- _Short problem_
Write the next part of the political blog comment thread, starting right after its final comment.

- _Selected extract_
It wasn’t a terrible offense against womankind, but Obama shouldn’t have said it (even though it’s true!) and at least he had the smarts to recognize it and the decency to apologize for it, unlike most of his fucktarded cheerleaders.
Omnes Omnibus
@schrodinger’s cat: I don’t think I have.
gocart mozart
I never understood what Bill the Cat ever saw in Jeanne Kirkpatrick.
During the 1980s, I only knew Jeane Kirkpatrick as Bill the Cat’s girlfriend;
SatanicPanic
@Chris: They are all googly-eyed for Putin when I don’t see that guy paving the way for any liberal democracies.
The prophet Nostradumbass
@schrodinger’s cat: I hope you’re joking: Jeane Kirkpatrick
Valdivia
Speaking of Communism: The Scandal the crazies were waiting for: J-Z and Beyonce got a cultural visa to go to Cuba. You know they’re going to say this is corruption. Sigh. And just when the important stuff is happening this week: guns, immigration. It never stops.

- _Information supplied_
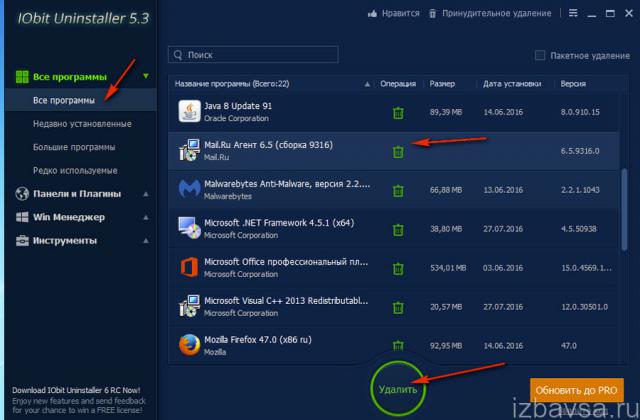
Task: Collapse the green Все программы section arrow
Action: click(x=146, y=76)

- _Reply to the task_
Another Halocene Human
@Suffern ACE: Do go on.
reflectionephemeral
Key missing factoid: Pinochet inaugurated his barbarous reign of murder and torture with a successful coup AGAINST A GOVERNMENT THAT HAD BEEN A DEMOCRACY FOR AT LEAST HALF A CENTURY.
It doesn’t matter what you think of Salvador Allende’s economic program, he wasn’t shooting people in the streets, as even The Economist has pointed out.
Anyone who utters a word in defense of Pinochet shows that they are utterly indifferent to democracy and human rights.
Edited after posting because I felt like it.
Omnes Omnibus
@kc:
Pretty much everything I have seen said that Obama had screwed up – either minorly or majorly.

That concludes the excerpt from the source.